» What is required: After locating the line containing "Choose Polski as the language", transcribe that line and all following lines exactly, stopping only at the end of the records.
[Dataset extract — start]
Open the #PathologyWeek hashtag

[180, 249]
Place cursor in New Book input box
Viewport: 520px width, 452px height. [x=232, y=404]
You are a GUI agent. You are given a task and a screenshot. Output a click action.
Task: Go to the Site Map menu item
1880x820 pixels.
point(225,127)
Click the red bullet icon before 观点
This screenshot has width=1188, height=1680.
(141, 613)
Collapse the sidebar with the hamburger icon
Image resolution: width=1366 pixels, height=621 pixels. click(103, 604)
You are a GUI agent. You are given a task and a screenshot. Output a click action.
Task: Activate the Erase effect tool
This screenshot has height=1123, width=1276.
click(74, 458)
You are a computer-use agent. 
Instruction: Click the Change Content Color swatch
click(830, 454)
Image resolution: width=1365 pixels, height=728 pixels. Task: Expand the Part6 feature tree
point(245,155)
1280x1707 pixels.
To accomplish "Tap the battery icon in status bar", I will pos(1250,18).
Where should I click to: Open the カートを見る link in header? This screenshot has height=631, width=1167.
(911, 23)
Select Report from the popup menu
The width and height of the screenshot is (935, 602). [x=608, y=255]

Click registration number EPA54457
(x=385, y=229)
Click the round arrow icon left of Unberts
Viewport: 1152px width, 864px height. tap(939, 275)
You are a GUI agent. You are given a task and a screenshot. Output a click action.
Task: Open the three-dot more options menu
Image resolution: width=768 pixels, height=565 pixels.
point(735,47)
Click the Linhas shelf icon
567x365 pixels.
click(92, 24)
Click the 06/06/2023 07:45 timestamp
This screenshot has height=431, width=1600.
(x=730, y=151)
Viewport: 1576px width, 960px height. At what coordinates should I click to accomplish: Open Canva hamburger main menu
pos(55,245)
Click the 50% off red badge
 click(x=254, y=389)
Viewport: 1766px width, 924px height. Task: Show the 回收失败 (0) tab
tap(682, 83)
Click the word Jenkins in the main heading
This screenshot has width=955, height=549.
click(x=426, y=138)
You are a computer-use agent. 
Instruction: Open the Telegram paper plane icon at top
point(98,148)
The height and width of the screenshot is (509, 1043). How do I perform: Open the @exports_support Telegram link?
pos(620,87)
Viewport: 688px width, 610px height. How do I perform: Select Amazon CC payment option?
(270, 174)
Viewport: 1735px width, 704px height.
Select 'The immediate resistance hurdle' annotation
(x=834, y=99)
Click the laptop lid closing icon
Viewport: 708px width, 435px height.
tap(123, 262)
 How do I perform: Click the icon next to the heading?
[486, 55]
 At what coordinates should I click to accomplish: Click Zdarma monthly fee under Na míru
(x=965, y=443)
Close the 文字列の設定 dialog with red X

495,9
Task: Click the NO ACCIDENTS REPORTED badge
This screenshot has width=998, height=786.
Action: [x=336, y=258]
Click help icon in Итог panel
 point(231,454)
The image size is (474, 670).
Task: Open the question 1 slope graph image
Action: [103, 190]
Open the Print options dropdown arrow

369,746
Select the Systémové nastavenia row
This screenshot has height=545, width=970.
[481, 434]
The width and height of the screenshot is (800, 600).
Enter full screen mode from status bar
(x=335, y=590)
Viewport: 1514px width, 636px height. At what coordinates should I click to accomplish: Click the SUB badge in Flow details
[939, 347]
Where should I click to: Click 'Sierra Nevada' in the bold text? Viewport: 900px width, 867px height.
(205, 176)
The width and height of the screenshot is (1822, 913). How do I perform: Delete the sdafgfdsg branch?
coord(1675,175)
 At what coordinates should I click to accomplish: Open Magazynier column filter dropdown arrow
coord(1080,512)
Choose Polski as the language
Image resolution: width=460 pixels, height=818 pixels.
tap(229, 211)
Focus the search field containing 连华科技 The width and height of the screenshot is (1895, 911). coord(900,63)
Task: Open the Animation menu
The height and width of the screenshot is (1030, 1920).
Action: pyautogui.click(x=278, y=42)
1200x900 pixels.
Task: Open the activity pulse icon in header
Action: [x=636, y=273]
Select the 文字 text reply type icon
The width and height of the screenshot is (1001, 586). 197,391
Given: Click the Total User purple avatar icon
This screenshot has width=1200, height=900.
[Dataset extract — finish]
» Answer for this exercise:
Choose Polski as the language
Image resolution: width=460 pixels, height=818 pixels.
tap(229, 211)
Focus the search field containing 连华科技 The width and height of the screenshot is (1895, 911). coord(900,63)
Task: Open the Animation menu
The height and width of the screenshot is (1030, 1920).
Action: pyautogui.click(x=278, y=42)
1200x900 pixels.
Task: Open the activity pulse icon in header
Action: [x=636, y=273]
Select the 文字 text reply type icon
The width and height of the screenshot is (1001, 586). 197,391
Given: Click the Total User purple avatar icon
This screenshot has width=1200, height=900.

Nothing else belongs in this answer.